No dia 21 de junho, dona Iolanda recebeu um telefonema que lhe daria a notícia mais esperada por ela em toda a sua vida:
– Dona Iolanda, o seu filho José Carlos está vivo! – anunciou a assistente social Letícia Nascimento. Do outro lado da linha, a atônita senhora se emocionou, caindo em prantos.
Emoções acalmadas, Letícia contou onde estava e qual era o estado de saúde de José Carlos. Disse que ela poderia visitá-lo no Hospital de Base. A vontade de dona Iolanda foi pegar um ônibus no mesmo dia. Mas, debilitada por uma diabetes avançada, ela adiou a viagem por quase um mês.
Somente no dia 19 de julho, dona Iolanda pegou um ônibus em São Miguel do Araguaia e viajou seis horas até desembarcar na Rodoviária do Plano Piloto. Ali, a equipe do Serviço Social do HB já aguardava para levá-la ao hospital. Minutos depois, num encontro emocionado, mãe e filho voltavam a se abraçar após 17 longos anos de saudades.
Juntos de novo
Abraçada ao filho, dona Iolanda contou que, mesmo abalada com o sumiço do então pequeno Zé Carlos, nunca perdeu a esperança de reencontrá-lo com vida. “O tempo foi passando, mas eu tinha fé que um dia ia ver meu filho de novo”, declarou, com a voz embargada.
Ainda emocionado com o reencontro, Zé Carlos contou que fugiu porque queria mostrar à família que, mesmo sendo apenas uma criança, poderia se virar sozinho. Achou que conseguiria emprego em Brasília com nove anos de idade.

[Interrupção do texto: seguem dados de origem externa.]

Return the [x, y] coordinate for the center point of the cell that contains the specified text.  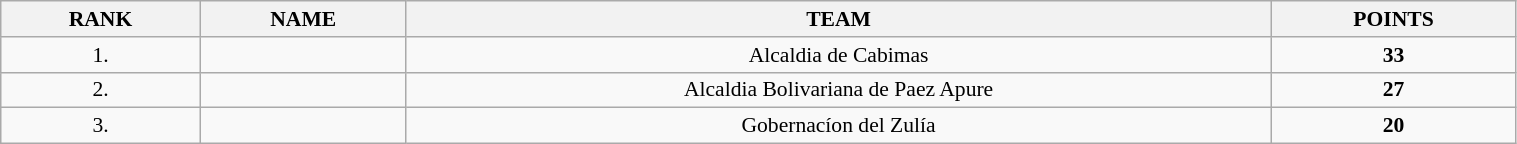
TEAM [838, 19]
2. [100, 90]
NAME [303, 19]
1. [100, 55]
POINTS [1394, 19]
20 [1394, 126]
Alcaldia Bolivariana de Paez Apure [838, 90]
27 [1394, 90]
Alcaldia de Cabimas [838, 55]
33 [1394, 55]
RANK [100, 19]
3. [100, 126]
Gobernacíon del Zulía [838, 126]
Identify which cell holds the provided text, then report its (X, Y) central coordinate. 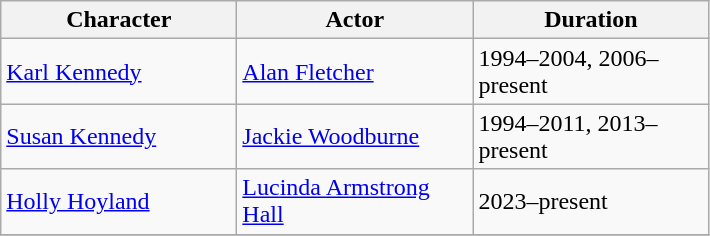
2023–present (591, 202)
Duration (591, 20)
1994–2011, 2013–present (591, 136)
Karl Kennedy (119, 72)
Holly Hoyland (119, 202)
Character (119, 20)
Alan Fletcher (355, 72)
Jackie Woodburne (355, 136)
Susan Kennedy (119, 136)
Actor (355, 20)
1994–2004, 2006–present (591, 72)
Lucinda Armstrong Hall (355, 202)
For the text-containing cell, return its midpoint in [X, Y] coordinate format. 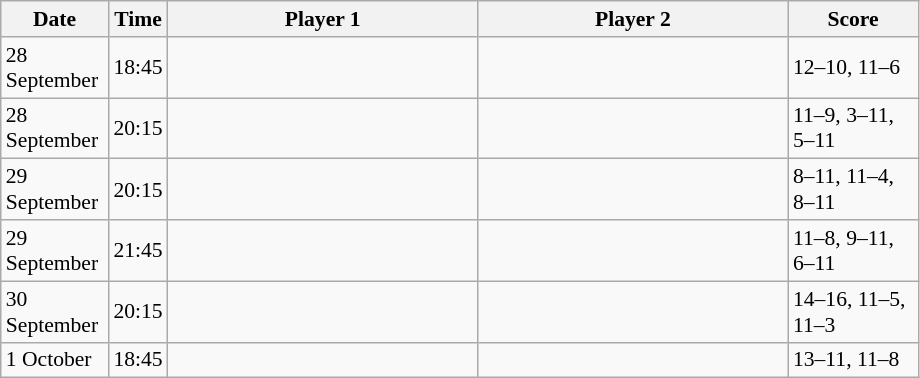
11–9, 3–11, 5–11 [853, 128]
1 October [55, 360]
Score [853, 19]
13–11, 11–8 [853, 360]
Player 1 [323, 19]
30 September [55, 312]
Player 2 [633, 19]
11–8, 9–11, 6–11 [853, 250]
Time [138, 19]
14–16, 11–5, 11–3 [853, 312]
12–10, 11–6 [853, 68]
8–11, 11–4, 8–11 [853, 190]
Date [55, 19]
21:45 [138, 250]
From the cell containing the given text, extract its center point as (x, y) coordinate. 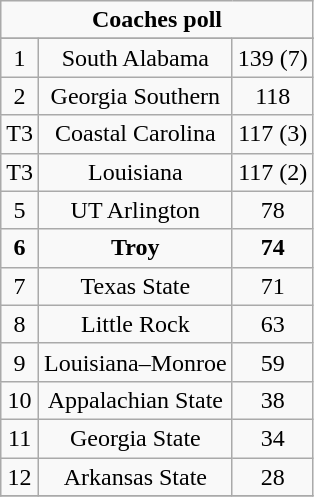
71 (272, 286)
8 (20, 324)
59 (272, 362)
34 (272, 438)
28 (272, 477)
Georgia Southern (135, 96)
Coaches poll (157, 20)
Little Rock (135, 324)
10 (20, 400)
7 (20, 286)
Appalachian State (135, 400)
139 (7) (272, 58)
2 (20, 96)
Texas State (135, 286)
Louisiana (135, 172)
Coastal Carolina (135, 134)
UT Arlington (135, 210)
1 (20, 58)
9 (20, 362)
Georgia State (135, 438)
118 (272, 96)
117 (3) (272, 134)
Arkansas State (135, 477)
63 (272, 324)
5 (20, 210)
South Alabama (135, 58)
74 (272, 248)
12 (20, 477)
78 (272, 210)
11 (20, 438)
Louisiana–Monroe (135, 362)
38 (272, 400)
6 (20, 248)
Troy (135, 248)
117 (2) (272, 172)
For the text-containing cell, return its midpoint in (X, Y) coordinate format. 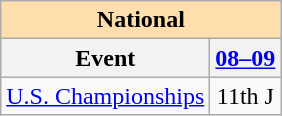
U.S. Championships (106, 96)
Event (106, 58)
National (141, 20)
08–09 (246, 58)
11th J (246, 96)
Determine the [x, y] coordinate at the center of the cell enclosing the given text.  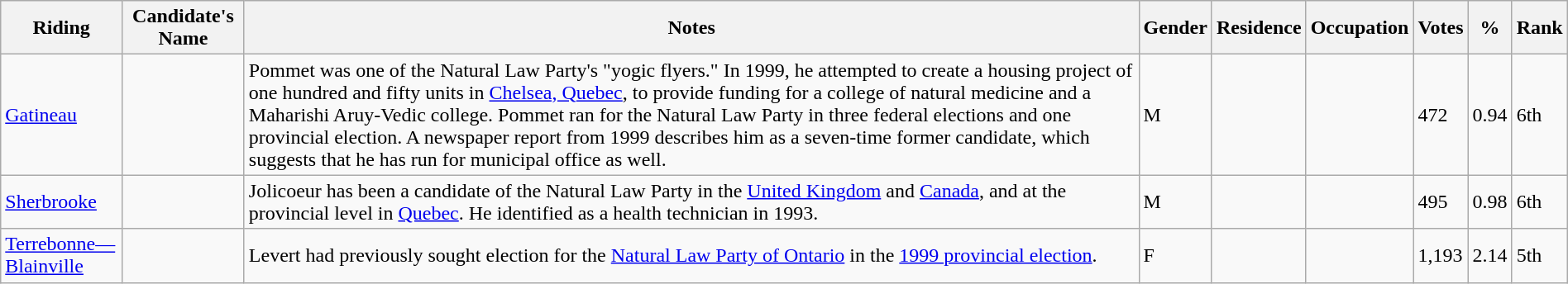
1,193 [1441, 256]
Residence [1259, 28]
Notes [691, 28]
472 [1441, 115]
Occupation [1360, 28]
495 [1441, 202]
% [1490, 28]
Riding [61, 28]
Votes [1441, 28]
Levert had previously sought election for the Natural Law Party of Ontario in the 1999 provincial election. [691, 256]
Rank [1540, 28]
Sherbrooke [61, 202]
0.94 [1490, 115]
F [1175, 256]
Candidate's Name [183, 28]
Gatineau [61, 115]
2.14 [1490, 256]
0.98 [1490, 202]
5th [1540, 256]
Terrebonne—Blainville [61, 256]
Gender [1175, 28]
Capture the cell that displays the provided text and extract its (X, Y) central coordinate. 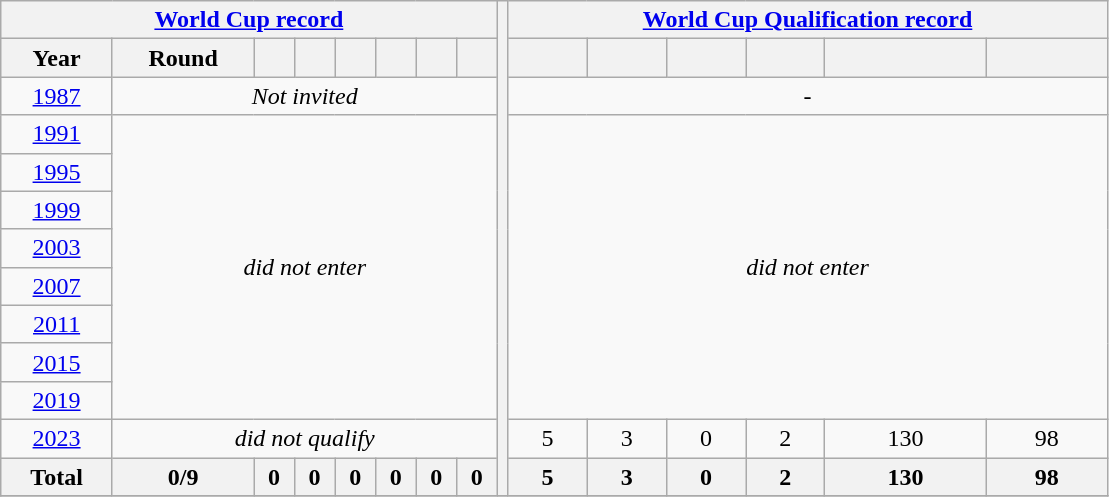
Year (57, 58)
- (808, 96)
2011 (57, 324)
1995 (57, 172)
Round (182, 58)
2015 (57, 362)
World Cup record (249, 20)
World Cup Qualification record (808, 20)
1999 (57, 210)
did not qualify (304, 438)
2023 (57, 438)
2003 (57, 248)
1991 (57, 134)
1987 (57, 96)
Total (57, 477)
0/9 (182, 477)
Not invited (304, 96)
2019 (57, 400)
2007 (57, 286)
Output the (x, y) coordinate of the center of the cell containing the given text.  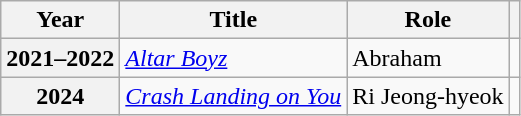
Abraham (428, 58)
Year (60, 20)
Title (234, 20)
Role (428, 20)
Ri Jeong-hyeok (428, 96)
2021–2022 (60, 58)
2024 (60, 96)
Crash Landing on You (234, 96)
Altar Boyz (234, 58)
Pinpoint the cell where the given text exists, returning its [x, y] midpoint coordinate. 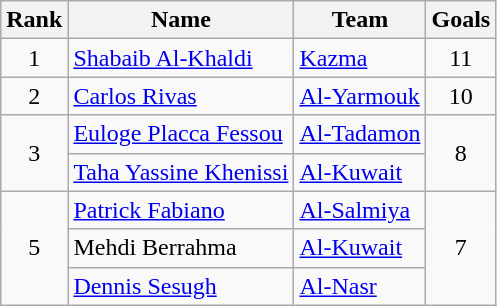
Team [360, 20]
3 [34, 153]
2 [34, 96]
Al-Salmiya [360, 210]
Shabaib Al-Khaldi [181, 58]
Euloge Placca Fessou [181, 134]
1 [34, 58]
Mehdi Berrahma [181, 248]
Taha Yassine Khenissi [181, 172]
8 [461, 153]
5 [34, 248]
Al-Tadamon [360, 134]
Carlos Rivas [181, 96]
Al-Yarmouk [360, 96]
Goals [461, 20]
7 [461, 248]
Dennis Sesugh [181, 286]
Patrick Fabiano [181, 210]
10 [461, 96]
Rank [34, 20]
Name [181, 20]
Al-Nasr [360, 286]
11 [461, 58]
Kazma [360, 58]
Locate the cell with the specified text and output its (X, Y) center coordinate. 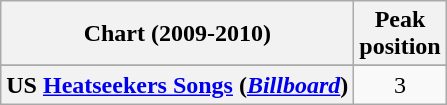
3 (400, 85)
US Heatseekers Songs (Billboard) (178, 85)
Chart (2009-2010) (178, 34)
Peak position (400, 34)
Capture the cell that displays the provided text and extract its (X, Y) central coordinate. 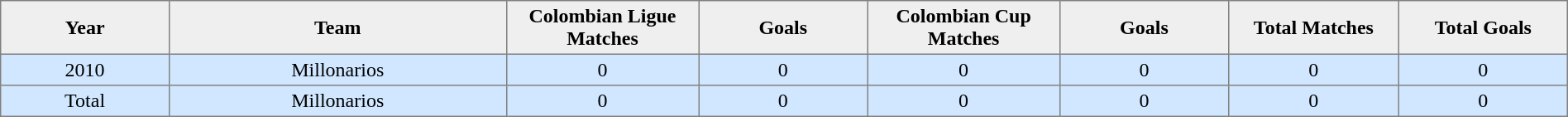
Colombian Cup Matches (964, 27)
Team (337, 27)
Colombian Ligue Matches (602, 27)
2010 (85, 69)
Total (85, 101)
Year (85, 27)
Total Goals (1483, 27)
Total Matches (1313, 27)
Detect which cell encompasses the target text, then output its (X, Y) center coordinate. 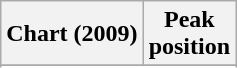
Peakposition (189, 34)
Chart (2009) (72, 34)
Scan for the cell matching the given text and deliver its (X, Y) coordinate at center. 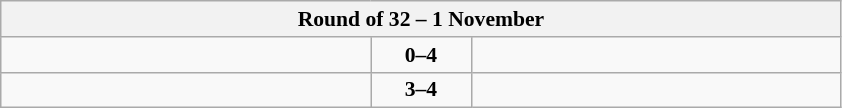
3–4 (421, 90)
0–4 (421, 55)
Round of 32 – 1 November (421, 19)
Search for the cell housing the specified text and yield its [X, Y] center coordinate. 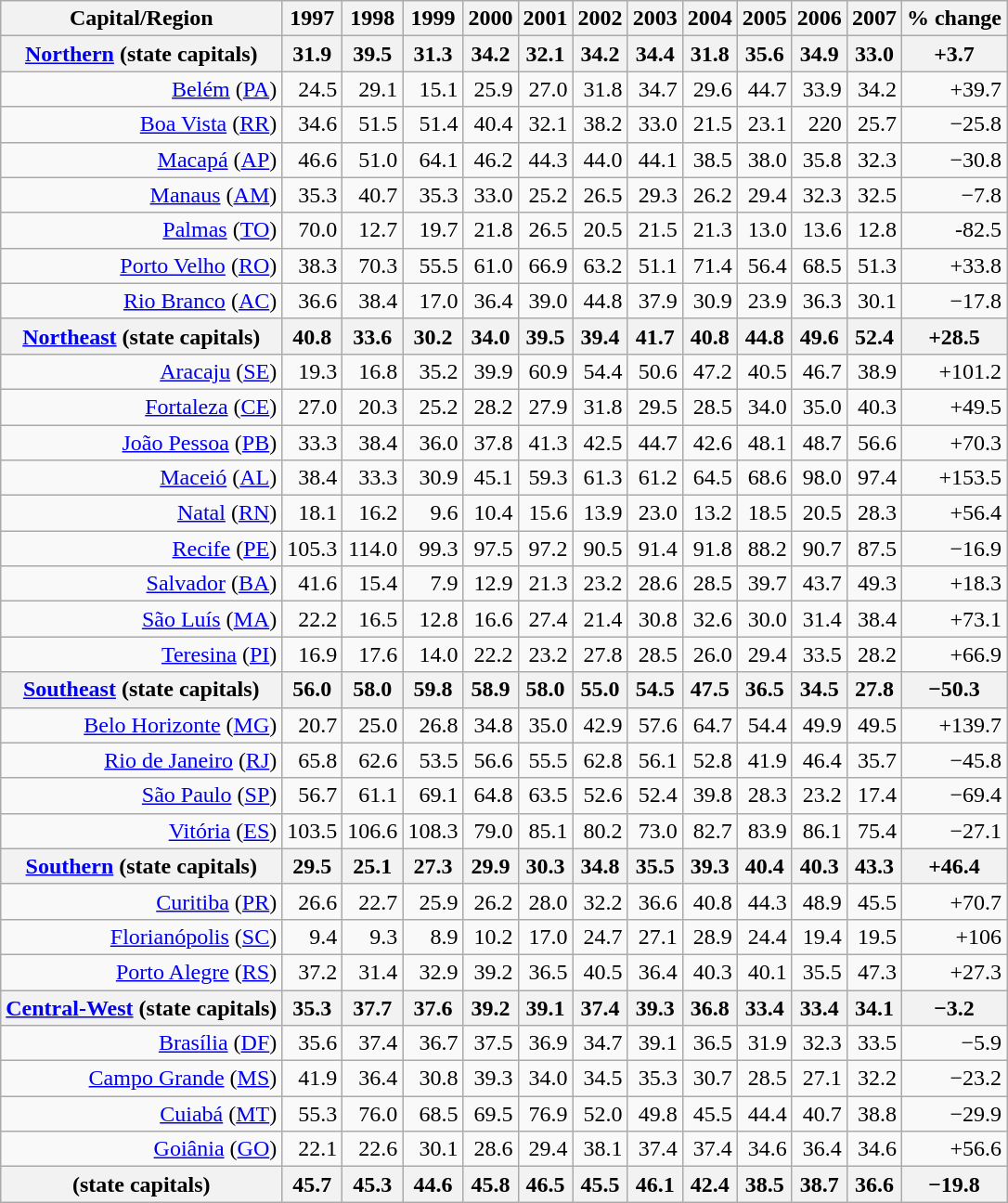
19.4 [819, 937]
−29.9 [954, 1114]
16.8 [373, 371]
24.4 [765, 937]
25.7 [874, 124]
15.1 [433, 89]
22.7 [373, 901]
86.1 [819, 831]
+153.5 [954, 478]
Macapá (AP) [141, 160]
(state capitals) [141, 1184]
44.6 [433, 1184]
24.7 [600, 937]
22.6 [373, 1149]
47.2 [709, 371]
43.3 [874, 866]
São Luís (MA) [141, 619]
38.3 [312, 265]
52.6 [600, 795]
34.9 [819, 54]
−19.8 [954, 1184]
+28.5 [954, 336]
51.5 [373, 124]
48.7 [819, 443]
19.3 [312, 371]
48.1 [765, 443]
40.1 [765, 972]
23.9 [765, 301]
Curitiba (PR) [141, 901]
46.6 [312, 160]
36.0 [433, 443]
51.4 [433, 124]
Goiânia (GO) [141, 1149]
20.3 [373, 407]
Teresina (PI) [141, 654]
98.0 [819, 478]
João Pessoa (PB) [141, 443]
27.9 [546, 407]
Southern (state capitals) [141, 866]
1998 [373, 19]
37.8 [490, 443]
+56.4 [954, 513]
63.2 [600, 265]
82.7 [709, 831]
22.1 [312, 1149]
35.8 [819, 160]
220 [819, 124]
16.9 [312, 654]
73.0 [655, 831]
90.5 [600, 549]
91.4 [655, 549]
69.1 [433, 795]
25.1 [373, 866]
−16.9 [954, 549]
41.3 [546, 443]
-82.5 [954, 230]
13.9 [600, 513]
29.1 [373, 89]
33.9 [819, 89]
Northeast (state capitals) [141, 336]
53.5 [433, 760]
27.3 [433, 866]
Recife (PE) [141, 549]
36.9 [546, 1043]
+27.3 [954, 972]
75.4 [874, 831]
2002 [600, 19]
85.1 [546, 831]
Belo Horizonte (MG) [141, 725]
−7.8 [954, 195]
23.1 [765, 124]
42.6 [709, 443]
−30.8 [954, 160]
+33.8 [954, 265]
8.9 [433, 937]
18.1 [312, 513]
21.4 [600, 619]
+106 [954, 937]
Cuiabá (MT) [141, 1114]
44.0 [600, 160]
Aracaju (SE) [141, 371]
38.7 [819, 1184]
+56.6 [954, 1149]
9.6 [433, 513]
63.5 [546, 795]
49.9 [819, 725]
43.7 [819, 584]
Porto Alegre (RS) [141, 972]
18.5 [765, 513]
16.2 [373, 513]
2000 [490, 19]
30.2 [433, 336]
45.8 [490, 1184]
56.7 [312, 795]
−27.1 [954, 831]
+3.7 [954, 54]
114.0 [373, 549]
38.1 [600, 1149]
37.5 [490, 1043]
29.9 [490, 866]
+18.3 [954, 584]
71.4 [709, 265]
25.0 [373, 725]
46.7 [819, 371]
66.9 [546, 265]
83.9 [765, 831]
27.4 [546, 619]
49.6 [819, 336]
São Paulo (SP) [141, 795]
10.2 [490, 937]
+70.7 [954, 901]
48.9 [819, 901]
Manaus (AM) [141, 195]
47.5 [709, 690]
99.3 [433, 549]
17.6 [373, 654]
57.6 [655, 725]
50.6 [655, 371]
35.2 [433, 371]
61.0 [490, 265]
Boa Vista (RR) [141, 124]
97.4 [874, 478]
9.3 [373, 937]
59.3 [546, 478]
45.7 [312, 1184]
88.2 [765, 549]
2005 [765, 19]
42.5 [600, 443]
39.9 [490, 371]
39.4 [600, 336]
2003 [655, 19]
15.6 [546, 513]
33.6 [373, 336]
80.2 [600, 831]
26.8 [433, 725]
61.1 [373, 795]
39.8 [709, 795]
30.3 [546, 866]
29.3 [655, 195]
45.3 [373, 1184]
37.7 [373, 1007]
49.5 [874, 725]
31.3 [433, 54]
+49.5 [954, 407]
13.2 [709, 513]
12.9 [490, 584]
Brasília (DF) [141, 1043]
+46.4 [954, 866]
103.5 [312, 831]
42.4 [709, 1184]
37.6 [433, 1007]
36.7 [433, 1043]
12.7 [373, 230]
46.5 [546, 1184]
Florianópolis (SC) [141, 937]
36.3 [819, 301]
47.3 [874, 972]
61.3 [600, 478]
35.7 [874, 760]
55.3 [312, 1114]
76.0 [373, 1114]
90.7 [819, 549]
10.4 [490, 513]
Salvador (BA) [141, 584]
28.0 [546, 901]
34.1 [874, 1007]
Palmas (TO) [141, 230]
7.9 [433, 584]
51.3 [874, 265]
38.9 [874, 371]
1997 [312, 19]
2004 [709, 19]
56.4 [765, 265]
Campo Grande (MS) [141, 1079]
Natal (RN) [141, 513]
19.7 [433, 230]
Porto Velho (RO) [141, 265]
Central-West (state capitals) [141, 1007]
46.2 [490, 160]
76.9 [546, 1114]
+73.1 [954, 619]
−23.2 [954, 1079]
32.5 [874, 195]
26.6 [312, 901]
44.1 [655, 160]
97.5 [490, 549]
38.2 [600, 124]
64.7 [709, 725]
30.0 [765, 619]
60.9 [546, 371]
28.9 [709, 937]
97.2 [546, 549]
32.6 [709, 619]
+101.2 [954, 371]
14.0 [433, 654]
24.5 [312, 89]
17.4 [874, 795]
69.5 [490, 1114]
37.2 [312, 972]
46.1 [655, 1184]
+66.9 [954, 654]
−69.4 [954, 795]
Maceió (AL) [141, 478]
% change [954, 19]
51.0 [373, 160]
44.4 [765, 1114]
64.8 [490, 795]
41.7 [655, 336]
41.6 [312, 584]
39.7 [765, 584]
45.1 [490, 478]
37.9 [655, 301]
−50.3 [954, 690]
26.0 [709, 654]
2001 [546, 19]
30.7 [709, 1079]
62.8 [600, 760]
49.8 [655, 1114]
38.0 [765, 160]
46.4 [819, 760]
−17.8 [954, 301]
16.5 [373, 619]
51.1 [655, 265]
36.8 [709, 1007]
Vitória (ES) [141, 831]
56.0 [312, 690]
+39.7 [954, 89]
52.0 [600, 1114]
38.8 [874, 1114]
42.9 [600, 725]
64.5 [709, 478]
105.3 [312, 549]
56.1 [655, 760]
70.3 [373, 265]
Rio de Janeiro (RJ) [141, 760]
21.8 [490, 230]
29.6 [709, 89]
+70.3 [954, 443]
2007 [874, 19]
39.0 [546, 301]
19.5 [874, 937]
13.6 [819, 230]
Fortaleza (CE) [141, 407]
1999 [433, 19]
+139.7 [954, 725]
23.0 [655, 513]
Northern (state capitals) [141, 54]
13.0 [765, 230]
68.6 [765, 478]
52.8 [709, 760]
−45.8 [954, 760]
34.4 [655, 54]
54.5 [655, 690]
79.0 [490, 831]
91.8 [709, 549]
49.3 [874, 584]
Southeast (state capitals) [141, 690]
−5.9 [954, 1043]
62.6 [373, 760]
106.6 [373, 831]
16.6 [490, 619]
65.8 [312, 760]
32.9 [433, 972]
Capital/Region [141, 19]
Belém (PA) [141, 89]
−3.2 [954, 1007]
−25.8 [954, 124]
Rio Branco (AC) [141, 301]
2006 [819, 19]
20.7 [312, 725]
108.3 [433, 831]
64.1 [433, 160]
87.5 [874, 549]
9.4 [312, 937]
58.9 [490, 690]
70.0 [312, 230]
59.8 [433, 690]
61.2 [655, 478]
15.4 [373, 584]
55.0 [600, 690]
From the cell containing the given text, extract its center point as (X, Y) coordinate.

“Peguei uma carona para tentar a sorte em Brasília”, relata. “Acabei me perdendo, não consegui voltar para casa, não sabia como falar com a minha mãe… Então fui ficando, ficando e acabei morando na rua. Eu procurei por ela a minha vida inteira. Agora, fico até sem acreditar que ela apareceu e que vamos poder viver juntos de novo”.
Dona Iolanda não pôde ficar com o filho no Hospital de Base. Há restrições para permanência de acompanhantes por causa da pandemia do coronavírus. Tanto pacientes quanto familiares podem ser contaminados. Além do mais, ela precisava retornar a São Miguel do Araguaia para continuar tratando da diabetes. “Mas assim que ele receber alta, eu volto para buscar meu filho”, garantiu.
Zé Carlos permanece internando no Hospital de Base, unidade administrado pelo Instituto de Gestão Estratégica de Saúde do Distrito Federal (IGESDF). Aguarda por uma cirurgia para recuperar as pernas quebradas no atropelamento. Está animado e ansioso. É o filho querendo logo andar de novo para trilhar o caminho de volta até os braços da sua saudosa mãe.